### Lista de tarefas
a) Copie da crítica sobre o documentário de Pedro Costa o trecho que vai de "Pois é preciso" até "ele é outra.", inclusive.
b) Resuma em duas frases a crítica sobre o documentário de Pedro Costa.
c) Traduza para o inglês, por favor, esta frase da crítica sobre o documentário de Pedro Costa: "Costa posiciona sua câmera numa posição contemplativa, parada, no fundo da sala da moviola."

### Texto fornecido

● ● ●

Danièle Huillet, Jean-Marie Straub: Cineastas,
de Pedro Costa

Danièle Huillet, Jean-Marie Starub: cineastes, França, 1999


Nada mais chato, a priori, do que um documentário sobre arte e artistas. Das duas uma: ou veremos uma asséptica reavaliação da trajetória destes artistas (que até pode ser informativa, mas geralmente é muito menos interessante do que ver a arte deles em si), ou teremos uma entrevista na qual o entrevistador invariavelmente tenta levantar a bola para cortadas pré-programadas do seu objeto. Em ambos os casos, em bom português, um saco.

Pois é preciso reavaliar toda esta posição a partir do filmaço que Pedro Costa nos apresenta. E é importante que se frise isso: por mais fascinantes que sejam seus dois objetos de reportagem escolhidos, é o talento e o olhar astuto de Costa que fazem deste um filme superior. Não raro assistimos a documentários banais sobre grandes figuras, aos quais se segue o comentário indefectível: "o retratado é tão interessante que nem é importante analisar o filme". Pois bem, a partir deste filme, não mais se pode aceitar tal (já bastante discutível) argumento. Objeto é uma coisa, realização cinematográfica sobre ele é outra.

Seria fácil para Pedro Costa pegar cenas dos vários filmes do casal Huillet/Straub e colocá-los para comentar, ou chamar "especialistas" para fazê-lo, ou ainda correr atrás de uma pesquisa de pessoas e imagens que contextualizem quem são estes artistas. Mas ele é muito mais inteligente e sutil do que isso. Primeiro, a grande idéia: pegar os artistas no seu processo criativo. Sendo seu objeto não apenas uma dupla de diretores, mas um casal, a escolha funciona ainda mais. Segunda opção certeira: não ir à filmagem, e sim à moviola acompanhar o processo de montagem. Muito mais quieto, silencioso, racional e pessoal, é neste momento que as relações dos dois com a arte do cinema, e entre si, vêm à tona mais claramente.

Finalmente, o golpe de mestre final: o formato visual e narrativo de compor este retrato. Costa posiciona sua câmera numa posição contemplativa, parada, no fundo da sala da moviola. De um lado, a porta de saída, de outro a moviola em si. Huillet é quem trabalha na máquina, Straub vagueia pelo espaço enquanto eles trocam idéias. E ali ficamos, parados. O documentarista não faz perguntas, não sugere pesquisas. Só registra um processo (com eventuais closes no que se vê na tela da moviola para entendermos do que eles falam). Mas, este "só" revela-se um mundo, por causa das figuras em cena: o histrionismo, as citações cinematográficas e as teorias de Straub, o pragmatismo, a falta de paciência e o feeling do tempo da montagem de Huillet passam a dominar a cena. Vamos entrando naquela relação amorosa/profissional/artística de anos, e logo parece que conhecemos aquelas pessoas há muito tempo. Pedro Costa consegue nos colocar dentro desta sala de montagem, assim como ele já havia nos colocado "no quarto de Vanda" em outro filme seu.

● ● ●

### Listagem

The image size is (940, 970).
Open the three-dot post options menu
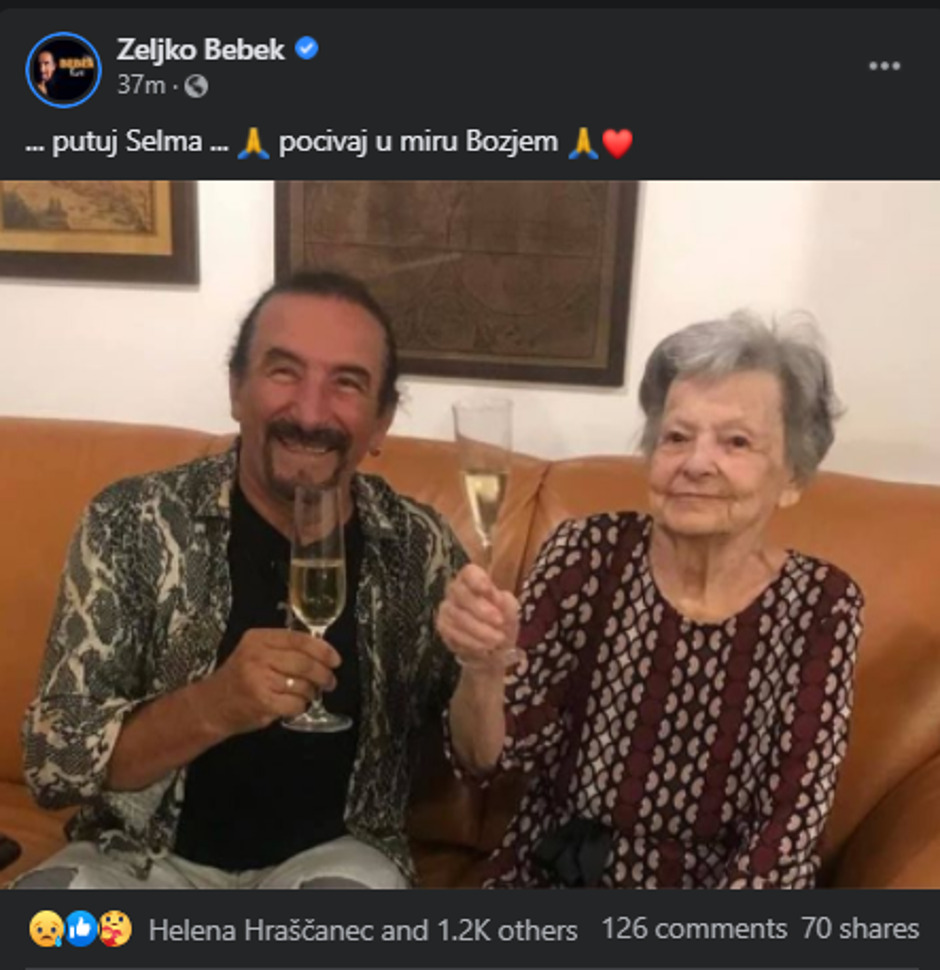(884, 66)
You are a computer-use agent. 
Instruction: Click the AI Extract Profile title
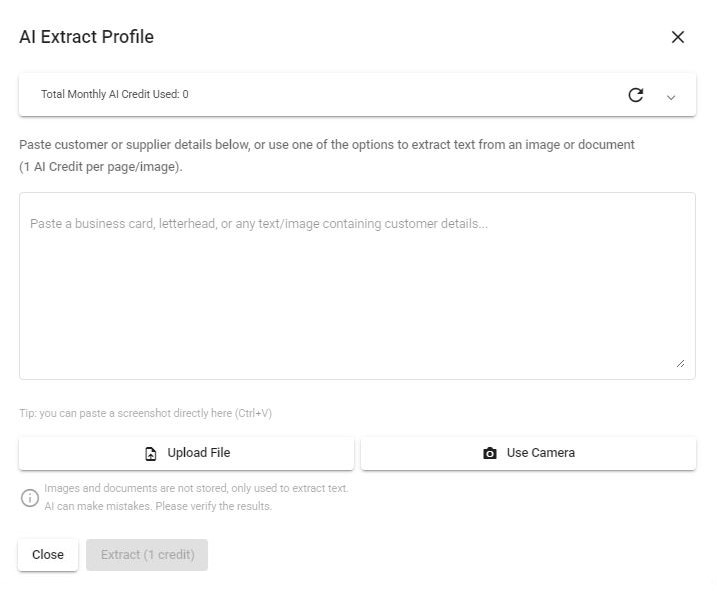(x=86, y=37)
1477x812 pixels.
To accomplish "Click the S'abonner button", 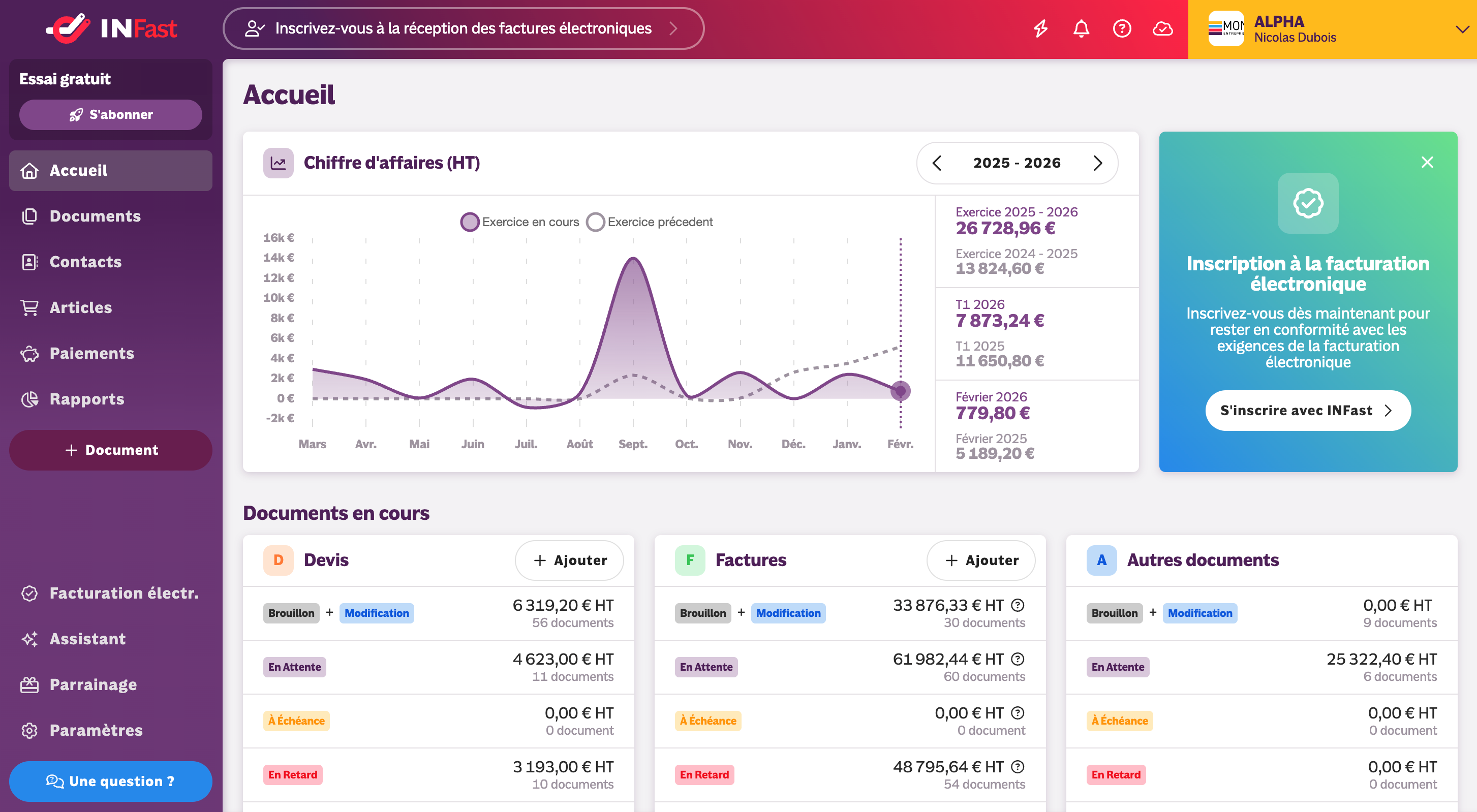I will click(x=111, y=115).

● ● ●

### Respostas do exercício
a)
Pois é preciso reavaliar toda esta posição a partir do filmaço que Pedro Costa nos apresenta. E é importante que se frise isso: por mais fascinantes que sejam seus dois objetos de reportagem escolhidos, é o talento e o olhar astuto de Costa que fazem deste um filme superior. Não raro assistimos a documentários banais sobre grandes figuras, aos quais se segue o comentário indefectível: "o retratado é tão interessante que nem é importante analisar o filme". Pois bem, a partir deste filme, não mais se pode aceitar tal (já bastante discutível) argumento. Objeto é uma coisa, realização cinematográfica sobre ele é outra.

b) A crítica afirma que documentários sobre arte e artistas costumam ser chatos, mas que o filme de Pedro Costa sobre Danièle Huillet e Jean-Marie Straub obriga a rever essa posição, pois são o talento e o olhar astuto de Costa que o tornam superior. Em vez de recorrer a cenas dos filmes do casal ou a especialistas, Costa acompanha os dois na moviola durante a montagem, com a câmera parada no fundo da sala e sem fazer perguntas, e assim as relações deles com o cinema e entre si vêm à tona.

c) Costa places his camera in a contemplative, still position at the back of the moviola room.